So why do I feel so unsettled?
Maybe there are a whole heap of whys.
I confess: there were times over the years I thought of her, wondered if she ever met that 747 captain she always dreamed of marrying (she was a gate agent for a major airline). She was looking for someone to take care of her, enable her to quit her stressful job. Maybe I wanted to know if she’d met him, although she was then, after we broke up, over forty. Too old, I thought then in my anger. Anyone with a six-figure job flying 747s can have their pick of flight attendants—younger and more beautiful. Why settle for an over forty Italian even if she is well-preserved, eats well, exercises often, keeps her figure? But I never told her that. In time, after I let go the anger, I wished her well, hoped she found what she sought. That’s the kind of man I am: I don’t wish ill on anyone.
Maybe I still wanted that closure I never got. While she was still, in my mind, alive and kicking, like the alcoholic going through the steps of recovery, she might yet get in touch to apologize for the pain she caused me. Not like I fell off the planet. Now she never will.
She had ample time to make her peace, if she’d wanted to. She didn’t want to. And I’m fairly certain she never gave me a thought in the twenty-seven years after she broke up with me.
Today I’m ashamed to admit I considered, after my first book was published twenty years ago, sending her a copy of it, wondering if she might recognize herself in the antagonist. Nah, she was too self-absorbed. Or maybe she’d matured, grown wiser. I’ll never know.
Maybe it’s just a microcosm of life, that she was mortal, that I’m mortal. Losing my parents drove that point home twenty years ago. Hell, I already know I’m mortal. Six years ago I wondered if that Mazda I bought might be my last car. Now I’m wondering if the car I might purchase in the next year or two or three might be the last one.

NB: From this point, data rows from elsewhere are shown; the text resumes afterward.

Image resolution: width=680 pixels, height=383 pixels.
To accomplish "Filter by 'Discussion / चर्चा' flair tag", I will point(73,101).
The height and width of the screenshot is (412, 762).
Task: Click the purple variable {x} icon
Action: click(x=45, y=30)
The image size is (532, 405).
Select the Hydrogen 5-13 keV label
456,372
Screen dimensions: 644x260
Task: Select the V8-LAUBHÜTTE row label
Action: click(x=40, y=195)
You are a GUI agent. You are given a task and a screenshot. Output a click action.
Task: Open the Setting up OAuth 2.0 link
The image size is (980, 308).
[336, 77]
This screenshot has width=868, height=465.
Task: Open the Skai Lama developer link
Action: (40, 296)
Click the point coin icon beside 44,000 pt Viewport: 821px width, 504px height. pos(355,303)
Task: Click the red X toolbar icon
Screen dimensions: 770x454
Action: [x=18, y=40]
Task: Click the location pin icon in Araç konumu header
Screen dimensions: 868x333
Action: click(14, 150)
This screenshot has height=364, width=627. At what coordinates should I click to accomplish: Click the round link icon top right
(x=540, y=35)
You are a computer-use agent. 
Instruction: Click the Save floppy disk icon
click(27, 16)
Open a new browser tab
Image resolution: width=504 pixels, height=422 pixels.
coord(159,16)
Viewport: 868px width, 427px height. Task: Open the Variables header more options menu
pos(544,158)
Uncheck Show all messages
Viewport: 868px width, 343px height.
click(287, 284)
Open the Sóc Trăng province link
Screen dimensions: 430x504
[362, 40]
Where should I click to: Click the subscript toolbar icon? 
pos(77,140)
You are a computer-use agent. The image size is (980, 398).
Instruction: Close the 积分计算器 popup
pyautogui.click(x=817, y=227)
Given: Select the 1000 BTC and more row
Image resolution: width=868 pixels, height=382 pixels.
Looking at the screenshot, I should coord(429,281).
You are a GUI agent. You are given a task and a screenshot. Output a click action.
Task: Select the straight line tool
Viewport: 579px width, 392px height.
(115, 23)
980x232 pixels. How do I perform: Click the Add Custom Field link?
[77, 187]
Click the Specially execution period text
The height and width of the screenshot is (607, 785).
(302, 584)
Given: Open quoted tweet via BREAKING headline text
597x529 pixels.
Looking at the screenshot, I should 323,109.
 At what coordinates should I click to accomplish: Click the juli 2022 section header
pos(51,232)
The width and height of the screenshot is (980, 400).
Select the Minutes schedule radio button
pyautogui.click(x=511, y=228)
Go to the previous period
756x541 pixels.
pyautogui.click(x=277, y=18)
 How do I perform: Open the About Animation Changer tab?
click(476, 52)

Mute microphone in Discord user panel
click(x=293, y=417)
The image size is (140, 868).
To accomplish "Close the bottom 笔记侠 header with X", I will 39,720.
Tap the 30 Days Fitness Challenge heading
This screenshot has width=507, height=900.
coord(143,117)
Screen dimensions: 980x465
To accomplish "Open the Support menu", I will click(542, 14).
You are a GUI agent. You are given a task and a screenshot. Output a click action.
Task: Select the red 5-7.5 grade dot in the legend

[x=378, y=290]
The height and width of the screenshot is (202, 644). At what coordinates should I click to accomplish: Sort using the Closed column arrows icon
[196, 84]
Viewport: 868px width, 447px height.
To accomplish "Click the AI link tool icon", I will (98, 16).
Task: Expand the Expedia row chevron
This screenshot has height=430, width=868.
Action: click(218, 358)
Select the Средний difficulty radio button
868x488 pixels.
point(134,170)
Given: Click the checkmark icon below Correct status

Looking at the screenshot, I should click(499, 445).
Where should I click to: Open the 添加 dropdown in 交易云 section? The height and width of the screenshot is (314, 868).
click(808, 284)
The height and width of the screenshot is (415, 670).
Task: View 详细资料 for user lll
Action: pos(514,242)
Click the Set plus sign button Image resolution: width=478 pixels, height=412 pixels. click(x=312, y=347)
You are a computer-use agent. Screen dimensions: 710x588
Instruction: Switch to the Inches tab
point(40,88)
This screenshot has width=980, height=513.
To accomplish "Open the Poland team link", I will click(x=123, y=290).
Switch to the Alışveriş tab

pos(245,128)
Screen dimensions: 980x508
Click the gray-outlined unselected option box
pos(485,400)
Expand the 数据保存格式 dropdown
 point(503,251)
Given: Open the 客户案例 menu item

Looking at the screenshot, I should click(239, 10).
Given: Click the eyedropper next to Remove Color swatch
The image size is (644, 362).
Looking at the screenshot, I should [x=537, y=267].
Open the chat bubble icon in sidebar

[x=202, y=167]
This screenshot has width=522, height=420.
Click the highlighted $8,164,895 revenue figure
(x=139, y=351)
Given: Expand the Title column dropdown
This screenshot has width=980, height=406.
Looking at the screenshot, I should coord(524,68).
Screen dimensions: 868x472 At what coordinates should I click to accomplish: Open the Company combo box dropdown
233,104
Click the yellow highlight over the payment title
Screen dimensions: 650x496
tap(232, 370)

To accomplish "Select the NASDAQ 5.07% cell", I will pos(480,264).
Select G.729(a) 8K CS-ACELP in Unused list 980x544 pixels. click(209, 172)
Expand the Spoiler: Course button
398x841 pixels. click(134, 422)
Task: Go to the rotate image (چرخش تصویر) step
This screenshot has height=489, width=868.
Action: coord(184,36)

Learning a couple years ago about the passing of my first boss—he was not yet even sixty—hit me hard, in part because another part of my life, a part from my long ago youth, was gone forever.
But she’d been gone, after the not quite three years we dated, for nearly twenty-eight years. Might as well have been the forever of nearly half my life.
More maybes? Maybe. Maybe the right maybe just hasn’t yet occurred to me.